To produce photovoltaic cells by 62 percent more, Tata BP Solar, joint venture between Tata Group and BP Solar in the ratio of 51: 49, has announced to add a new production line of 32 MW at its plant in Bangalore. Now, the total cell manufacturing capacity of the company is 84 Mw including the additional plant with a module capacity of 125 Mw.
During 2008, the company had initiated this expansion through a $100 million investment. To create electricity from sunlight, the company produces low-cost crystalline silicon cells and solar modules used. Tata BP solar cells and modules are integrated into solar products like home lighting systems, street lights and telecommunication towers, or connected to the electricity grid to export the power generated directly from solar plants on rooftops or in the open fields.
Tata BP Solar chief executive officer K.Subramanya said that the company was ready ‘with the additional cells capacity to service the new market opening up in India in the context of the Jawaharlal Nehru National Solar Mission (JNSMM)’. The JNNSM has a target of generating 20,000 MW of solar power by 2022. BP Solar CEO Reyad Fezzani, speaking on the occasion, said, “Tata BP Solar has had profitable growth over the last 20 years. Global demand for solar is expected to grow over 80 per cent in 2010, and in India it is likely to grow five-fold to 150 Mw.In the longer term, the Indian market is poised to become a world-scale market by 2022 stimulated by the supportive policies announced by the Government of India.”
Tata Power MD, Mr. Menon said: “In view of the huge demand supply gap in the power sector in India, large scale use of solar energy is imperative, especially given the abundant sunshine available all over the country throughout the year. The key to growing the mass market is cost reduction which will not happen without achieving large-scale supply. Tata BP Solar is building some of India’s largest solar plants. Today’s development is a strong step in assuring supply to meet new opportunities coming up in India.”
Tata BP Solar CEO, Mr. Subramanya said: “After more than two decades of growing the Indian market in the off-grid mode, Tata BP Solar is ready with the additional cells capacity to service the new market opening up in India in the context of the Jawaharlal Nehru National Solar Mission.” The mission has set a target of generating 20,000 MW of solar power by 2022 and another 2,000 MW of off-grid solar installations. He added: “We are committed to contribute to the success of India’s solar mission by our quality products and solutions including our market leading guarantee of 85% power output from our solar panels even at the end of 25 years.”
Solar PV technology surpasses solar thermal technology in terms of installed capacity, it said. The company said that it has of its own accord set itself targets for increasing the power it generates through renewable sources. The statement said, “The company strategy emphasizes the development of clean energy generation from renewable sources to balance the carbon intensity from major coal-based capacity and to contribute towards energy security of the country.”
Tata Power Executive Director (Strategy and Development), Banmali Agrawala said, “We are very happy to announce that our 3 Mw solar power is progressing well and will be commissioned later this year“. Tata Power, India’s largest private sector power utility, today said that it would commission its 3 Mw solar photovoltaic (PV) power plant in Maharashtra by the end of this year. Tata Power also plans to install solar capacity in Gujarat to meet its target of having 20-25 per cent of total capacity from “zero-carbon power” by 2017, a company statement said here today.

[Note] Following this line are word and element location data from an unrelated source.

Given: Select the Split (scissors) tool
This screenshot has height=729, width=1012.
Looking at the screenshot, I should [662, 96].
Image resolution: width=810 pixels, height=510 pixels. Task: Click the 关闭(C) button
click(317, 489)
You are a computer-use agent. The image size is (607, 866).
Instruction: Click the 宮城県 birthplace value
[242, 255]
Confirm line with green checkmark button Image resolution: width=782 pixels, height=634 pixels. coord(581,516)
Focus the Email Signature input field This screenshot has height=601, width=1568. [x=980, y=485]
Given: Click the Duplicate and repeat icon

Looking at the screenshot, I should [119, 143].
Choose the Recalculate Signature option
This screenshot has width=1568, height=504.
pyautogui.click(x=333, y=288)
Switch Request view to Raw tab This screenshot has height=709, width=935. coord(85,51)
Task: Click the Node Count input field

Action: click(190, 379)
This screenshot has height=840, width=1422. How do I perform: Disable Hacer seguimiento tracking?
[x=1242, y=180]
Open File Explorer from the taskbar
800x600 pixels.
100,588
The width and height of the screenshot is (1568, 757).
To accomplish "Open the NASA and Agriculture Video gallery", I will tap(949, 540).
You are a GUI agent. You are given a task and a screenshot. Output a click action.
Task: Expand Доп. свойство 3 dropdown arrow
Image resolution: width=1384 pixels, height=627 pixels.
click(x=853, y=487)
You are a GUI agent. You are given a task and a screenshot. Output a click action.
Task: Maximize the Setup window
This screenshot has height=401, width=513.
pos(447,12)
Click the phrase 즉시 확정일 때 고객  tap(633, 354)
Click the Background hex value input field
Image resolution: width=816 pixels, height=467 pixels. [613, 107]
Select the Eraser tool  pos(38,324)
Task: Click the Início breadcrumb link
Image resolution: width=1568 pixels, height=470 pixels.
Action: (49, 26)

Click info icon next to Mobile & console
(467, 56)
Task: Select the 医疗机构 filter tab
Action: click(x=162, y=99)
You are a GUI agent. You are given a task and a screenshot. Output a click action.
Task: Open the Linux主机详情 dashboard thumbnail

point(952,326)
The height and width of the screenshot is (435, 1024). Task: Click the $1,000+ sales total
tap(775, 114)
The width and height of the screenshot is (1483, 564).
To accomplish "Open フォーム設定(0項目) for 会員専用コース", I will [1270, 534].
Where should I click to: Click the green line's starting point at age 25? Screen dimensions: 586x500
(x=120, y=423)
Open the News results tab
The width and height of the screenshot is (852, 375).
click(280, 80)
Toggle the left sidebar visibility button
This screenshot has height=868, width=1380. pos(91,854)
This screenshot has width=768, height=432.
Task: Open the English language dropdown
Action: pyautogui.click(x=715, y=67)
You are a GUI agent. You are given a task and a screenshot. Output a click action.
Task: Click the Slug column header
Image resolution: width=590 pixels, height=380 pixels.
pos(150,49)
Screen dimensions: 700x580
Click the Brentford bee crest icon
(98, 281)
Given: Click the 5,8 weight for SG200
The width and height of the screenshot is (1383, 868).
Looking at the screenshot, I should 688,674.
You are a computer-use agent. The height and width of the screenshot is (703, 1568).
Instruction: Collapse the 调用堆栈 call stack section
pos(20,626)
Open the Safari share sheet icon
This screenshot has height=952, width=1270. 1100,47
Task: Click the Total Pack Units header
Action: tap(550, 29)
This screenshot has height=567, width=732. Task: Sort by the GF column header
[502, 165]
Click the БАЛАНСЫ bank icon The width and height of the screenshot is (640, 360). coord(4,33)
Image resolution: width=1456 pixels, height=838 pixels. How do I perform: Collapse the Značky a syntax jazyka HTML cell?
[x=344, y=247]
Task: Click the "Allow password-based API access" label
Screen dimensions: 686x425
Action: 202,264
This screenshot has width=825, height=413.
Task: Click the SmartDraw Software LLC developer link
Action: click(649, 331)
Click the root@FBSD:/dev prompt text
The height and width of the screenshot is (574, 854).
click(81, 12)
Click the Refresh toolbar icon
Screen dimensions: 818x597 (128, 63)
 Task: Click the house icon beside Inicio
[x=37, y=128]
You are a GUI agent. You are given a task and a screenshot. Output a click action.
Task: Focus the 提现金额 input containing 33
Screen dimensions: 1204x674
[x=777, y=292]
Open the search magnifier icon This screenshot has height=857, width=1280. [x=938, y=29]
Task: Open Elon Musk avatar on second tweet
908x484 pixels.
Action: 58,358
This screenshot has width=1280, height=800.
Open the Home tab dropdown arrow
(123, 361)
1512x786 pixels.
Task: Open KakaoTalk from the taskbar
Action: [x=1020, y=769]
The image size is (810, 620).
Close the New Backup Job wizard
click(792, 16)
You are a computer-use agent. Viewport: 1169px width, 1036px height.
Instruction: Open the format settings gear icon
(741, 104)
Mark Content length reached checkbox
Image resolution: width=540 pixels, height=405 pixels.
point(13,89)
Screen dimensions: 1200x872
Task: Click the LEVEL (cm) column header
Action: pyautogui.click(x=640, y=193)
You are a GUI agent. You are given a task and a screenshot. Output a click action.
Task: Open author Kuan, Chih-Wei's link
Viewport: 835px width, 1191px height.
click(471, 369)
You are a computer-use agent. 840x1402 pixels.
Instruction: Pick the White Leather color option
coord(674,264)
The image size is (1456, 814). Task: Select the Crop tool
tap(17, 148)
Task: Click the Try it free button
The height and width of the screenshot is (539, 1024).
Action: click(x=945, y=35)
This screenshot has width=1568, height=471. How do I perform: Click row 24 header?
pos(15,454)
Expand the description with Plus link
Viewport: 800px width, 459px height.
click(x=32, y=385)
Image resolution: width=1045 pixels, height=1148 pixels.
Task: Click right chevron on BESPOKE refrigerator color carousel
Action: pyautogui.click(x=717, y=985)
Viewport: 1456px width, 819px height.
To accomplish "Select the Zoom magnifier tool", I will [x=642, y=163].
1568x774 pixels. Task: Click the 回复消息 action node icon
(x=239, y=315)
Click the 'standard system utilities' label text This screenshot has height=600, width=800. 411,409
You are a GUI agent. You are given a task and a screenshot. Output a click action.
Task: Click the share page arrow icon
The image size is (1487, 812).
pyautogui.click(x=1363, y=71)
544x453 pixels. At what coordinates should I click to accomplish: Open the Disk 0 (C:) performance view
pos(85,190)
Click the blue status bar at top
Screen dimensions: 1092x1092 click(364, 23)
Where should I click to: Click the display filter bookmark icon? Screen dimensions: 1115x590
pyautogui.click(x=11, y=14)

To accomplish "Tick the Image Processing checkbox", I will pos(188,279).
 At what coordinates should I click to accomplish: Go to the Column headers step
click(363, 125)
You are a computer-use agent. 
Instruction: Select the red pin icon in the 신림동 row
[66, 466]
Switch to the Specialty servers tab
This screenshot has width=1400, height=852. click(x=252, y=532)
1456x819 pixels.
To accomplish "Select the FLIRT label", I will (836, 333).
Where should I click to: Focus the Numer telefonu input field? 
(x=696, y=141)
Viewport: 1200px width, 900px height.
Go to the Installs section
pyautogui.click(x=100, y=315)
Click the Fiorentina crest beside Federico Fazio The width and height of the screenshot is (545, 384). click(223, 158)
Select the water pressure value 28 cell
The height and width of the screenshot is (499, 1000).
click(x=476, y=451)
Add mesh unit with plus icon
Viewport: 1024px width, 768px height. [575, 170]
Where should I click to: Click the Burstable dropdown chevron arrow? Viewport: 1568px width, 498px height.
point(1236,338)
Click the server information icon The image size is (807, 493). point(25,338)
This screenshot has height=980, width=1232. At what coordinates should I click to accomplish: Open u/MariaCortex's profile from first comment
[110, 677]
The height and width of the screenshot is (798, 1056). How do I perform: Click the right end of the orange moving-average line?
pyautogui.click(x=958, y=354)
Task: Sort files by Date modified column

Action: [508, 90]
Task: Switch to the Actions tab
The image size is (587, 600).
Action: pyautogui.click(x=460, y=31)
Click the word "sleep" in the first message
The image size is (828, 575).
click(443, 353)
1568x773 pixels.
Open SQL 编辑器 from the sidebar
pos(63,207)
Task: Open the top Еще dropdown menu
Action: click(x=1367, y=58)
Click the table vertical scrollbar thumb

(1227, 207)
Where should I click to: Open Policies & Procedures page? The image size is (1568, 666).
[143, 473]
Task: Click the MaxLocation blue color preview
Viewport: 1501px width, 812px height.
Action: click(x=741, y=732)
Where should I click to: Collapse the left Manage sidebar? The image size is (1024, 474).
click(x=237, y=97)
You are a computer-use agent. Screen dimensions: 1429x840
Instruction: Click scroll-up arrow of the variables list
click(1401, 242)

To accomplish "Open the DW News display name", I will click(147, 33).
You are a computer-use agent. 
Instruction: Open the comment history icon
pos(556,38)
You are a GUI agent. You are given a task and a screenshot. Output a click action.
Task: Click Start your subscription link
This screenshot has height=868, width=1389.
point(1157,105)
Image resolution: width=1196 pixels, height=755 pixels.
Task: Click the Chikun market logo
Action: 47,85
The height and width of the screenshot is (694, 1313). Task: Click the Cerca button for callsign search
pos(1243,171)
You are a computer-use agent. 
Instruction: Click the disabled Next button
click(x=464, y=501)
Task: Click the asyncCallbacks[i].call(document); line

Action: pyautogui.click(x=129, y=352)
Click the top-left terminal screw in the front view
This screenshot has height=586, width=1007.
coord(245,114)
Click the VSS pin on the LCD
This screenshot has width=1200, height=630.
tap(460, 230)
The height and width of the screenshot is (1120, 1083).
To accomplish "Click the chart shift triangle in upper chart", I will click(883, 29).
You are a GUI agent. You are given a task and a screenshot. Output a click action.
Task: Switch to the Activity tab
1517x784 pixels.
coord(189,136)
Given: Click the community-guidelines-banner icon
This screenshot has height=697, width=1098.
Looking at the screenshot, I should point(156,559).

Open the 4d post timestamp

In the wake of the announcement of the National Solar Mission by the Government of India and policy incentives therein, Tata Power’s ambition for solar power generation has been bolstered to 300 Mw by 2013. The company had set up its first solar power plant of 100 kW in 1996 at Walwan in Lonavla, it said.
In India, the project will be Tata Power’s and Tata BP Solar’s first experience with building, operating, and maintaining a megawatt-scale grid-connected solar power plant. Given the modular nature of the system, the execution period for this project is relatively short, it said. There are two types of solar power generation technologies–solar PV and solar thermal technologies. In the former, solar power is directly converted into electricity, the statement said.
Federation of Indian Chambers of Commerce and Industry (Ficci) in a statement stated, that it Solar Energy Task Force chaired by Mr. K Subramanya, CEO of Tata BP Solar, and co-chaired by Mr. Vivek Chaturvedi, Senior VP, Moser Baer Photovoltaics feel, the new guidelines will help strengthen the twin pillars of manufacturing and technology towards building a new sunshine industry within the country.
Union Ministry of New and Renewable Energy Farooq Abdullah was categorical, “There is no question of relaxing norms beyond one year. We want to make India major hub for manufacturing of solar power equipments.” Deepak Puri, Chairman and Managing Director, Moser Baer India Ltd said, “The inclusion of apt stringent clauses in the guidelines which will promote serious participation from all players”.